Compared to the national landscape, Connecticut's top rate of 6.99% is above average. States like Florida, Texas, and Nevada have no income tax at all, while states like California (12.3%) and New York (10.9%) have even higher top rates. When comparing states, consider the full tax picture including property taxes, sales taxes, and cost of living, not just income tax rates.
Connecticut (CT) has a graduated income tax system with 7 brackets. Connecticut uses a personal exemption system rather than a standard deduction. The state also imposes a recapture tax on higher incomes.
Like all states, Connecticut generates revenue through a combination of taxes including income taxes, sales taxes, property taxes, and various fees. Residents should consider the full picture of state and local taxes when evaluating their tax burden, not just the income tax rate. Property taxes vary by county and municipality, and local governments may impose additional taxes or fees that affect the overall cost of living.
Connecticut residents are subject to federal income taxes regardless of their state tax situation. For the 2026 tax year, federal rates range from 10% to 37%, with a standard deduction of $16,100 for single filers and $32,200 for married filing jointly. The OBBBA introduced tax-free overtime, tax-free tips for service workers, and enhanced deductions for seniors.
Connecticut offers various deductions and credits that can reduce your state tax liability. Connecticut uses a personal exemption system rather than a standard deduction. Check with the CT Department of Revenue for a complete list of available deductions and credits specific to your filing status and income level.
Federal deductions available to all Connecticut residents include contributions to retirement accounts (401(k) up to $23,500, IRA up to $7,000), Health Savings Account contributions ($4,300 individual, $8,550 family), student loan interest deduction (up to $2,500), and educator expenses (up to $300).
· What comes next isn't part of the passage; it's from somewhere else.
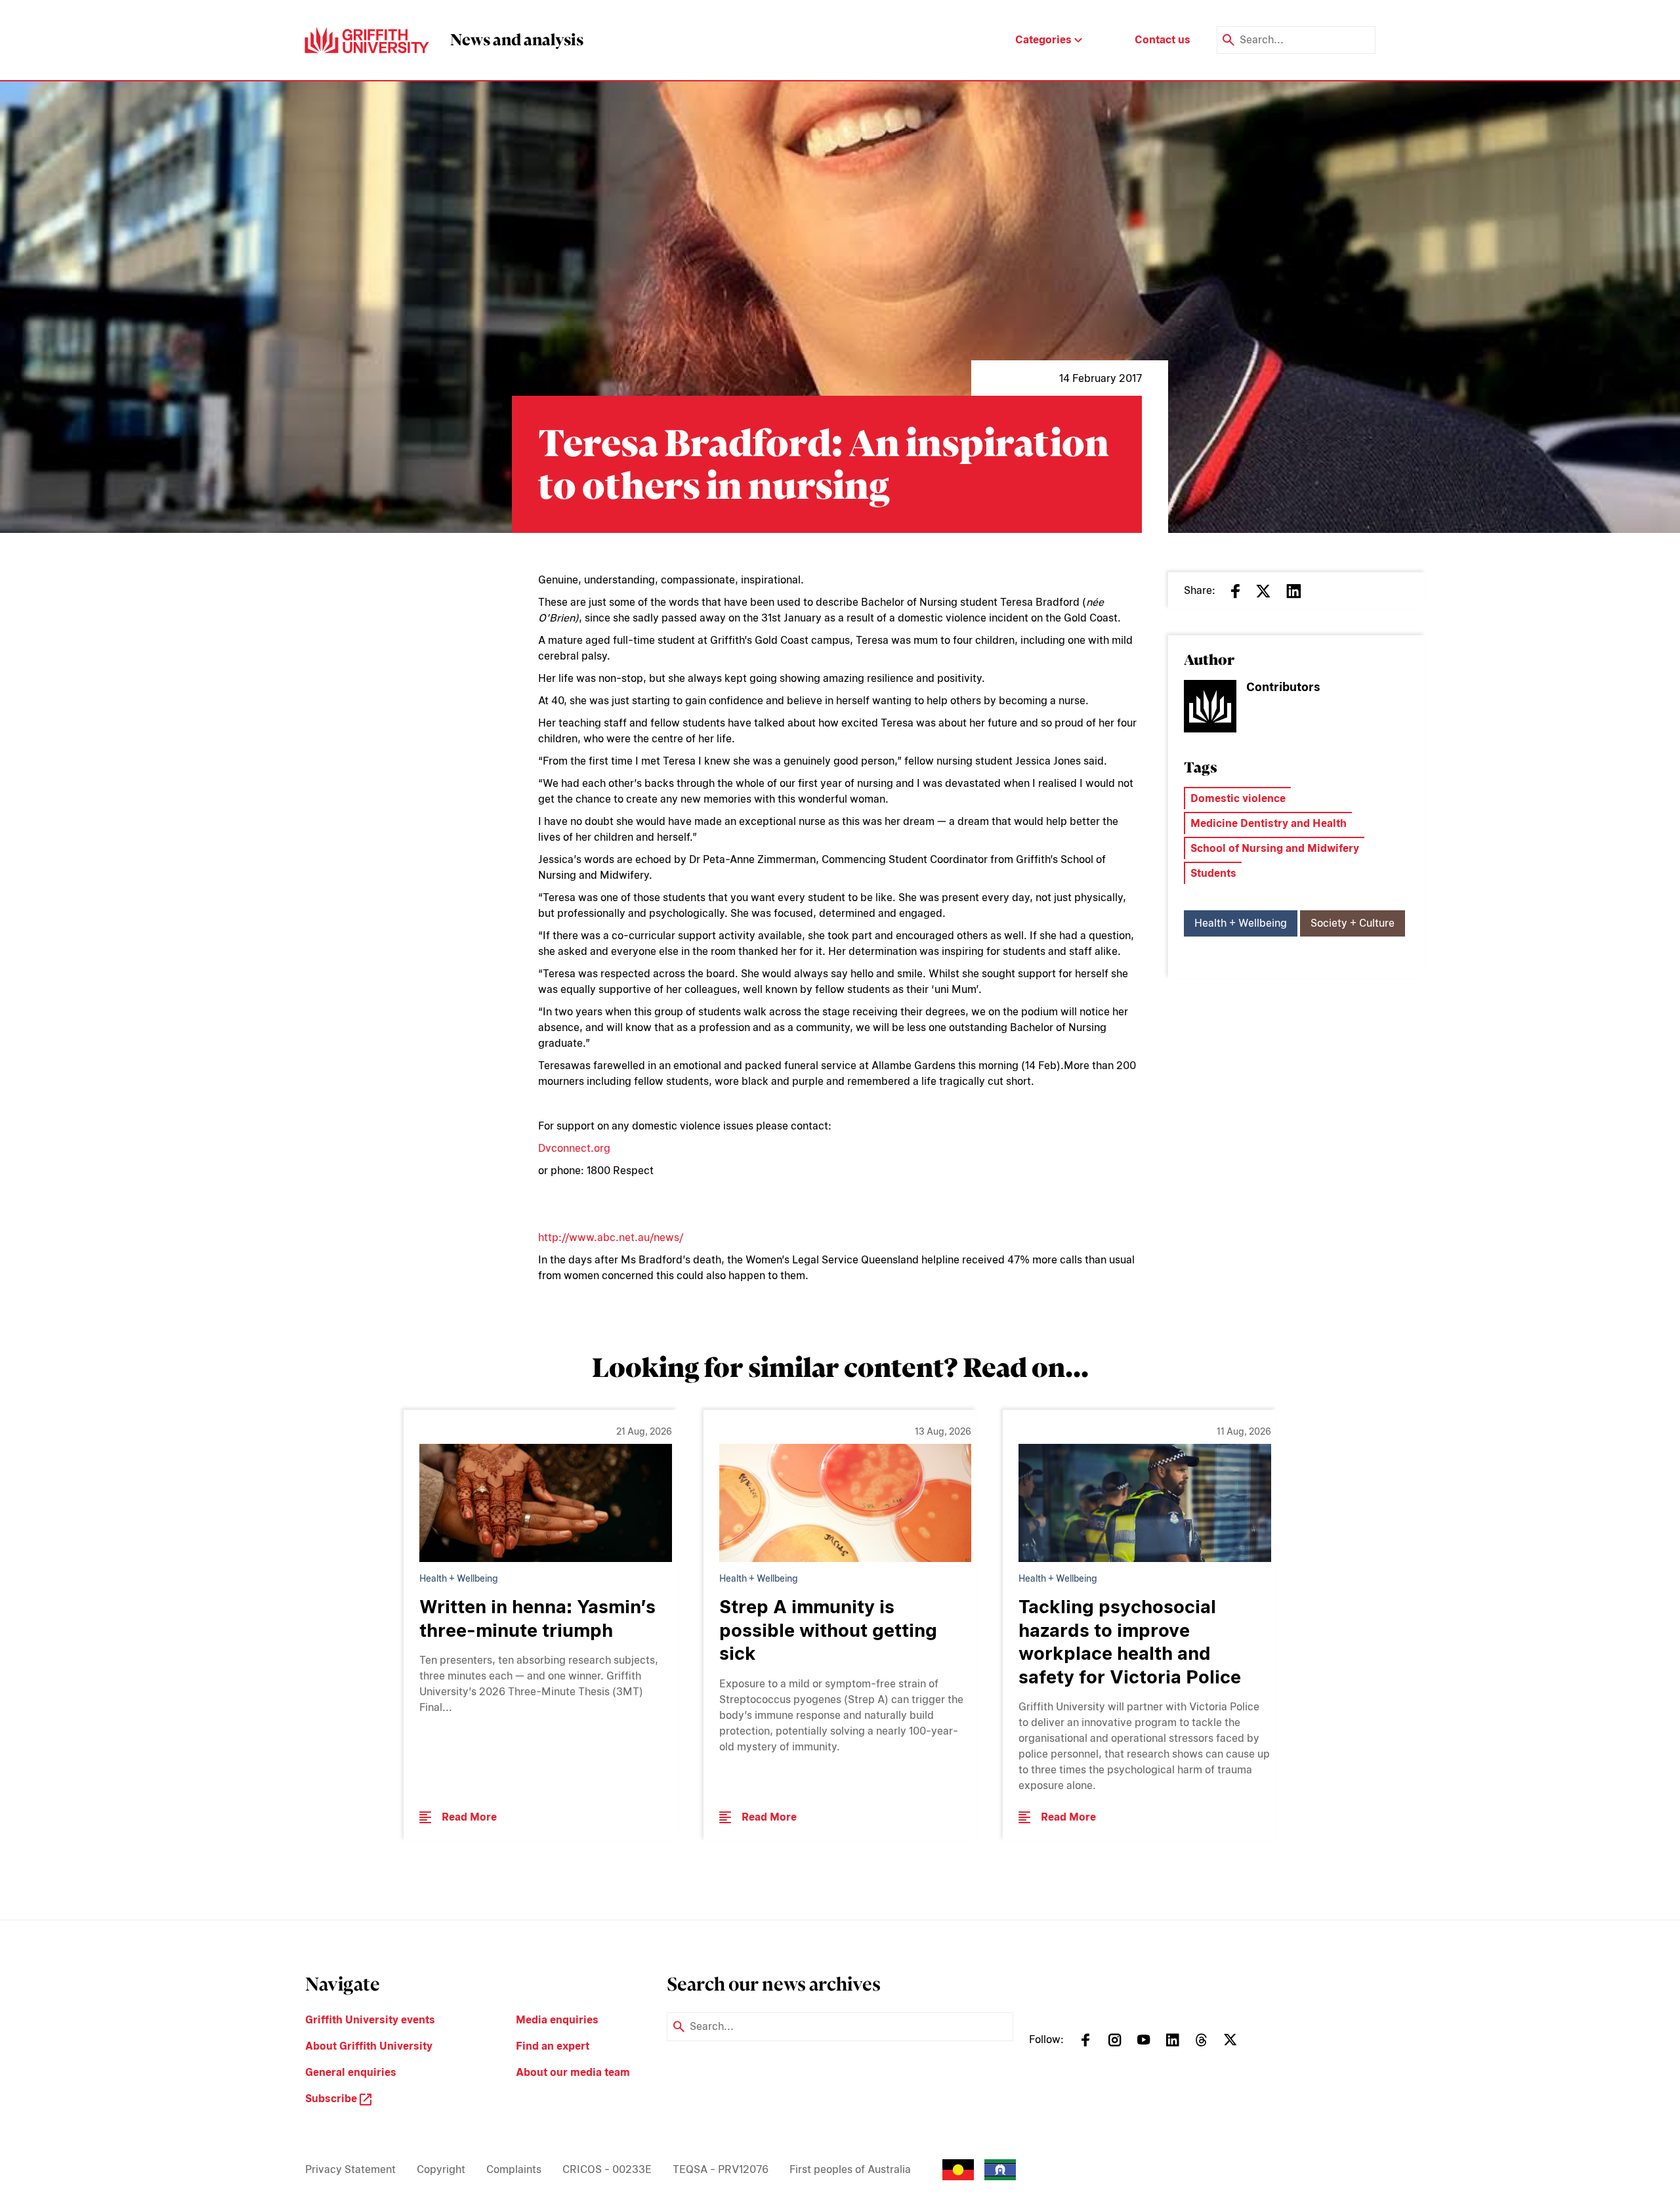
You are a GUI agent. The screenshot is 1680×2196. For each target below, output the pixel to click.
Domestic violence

The SALT deduction under the OBBBA allows deducting up to $40,000 in combined state and local taxes, which can significantly benefit CT residents who itemize.
Families in Connecticut should explore federal credits including the child and dependent care credit, the adoption credit, the American Opportunity and Lifetime Learning education credits, and the saver's credit for retirement contributions. These credits directly reduce your tax liability dollar-for-dollar, making them more valuable than deductions of the same amount.
Connecticut residents should file their state return by April 15 to avoid late-filing penalties. E-filing is the fastest way to receive your refund, with most state refunds processed within 2-4 weeks. If you cannot pay your full state tax liability, file on time anyway and request a payment plan to minimize penalties. Consider making quarterly estimated payments if you have significant self-employment, investment, or rental income to avoid underpayment penalties from Connecticut.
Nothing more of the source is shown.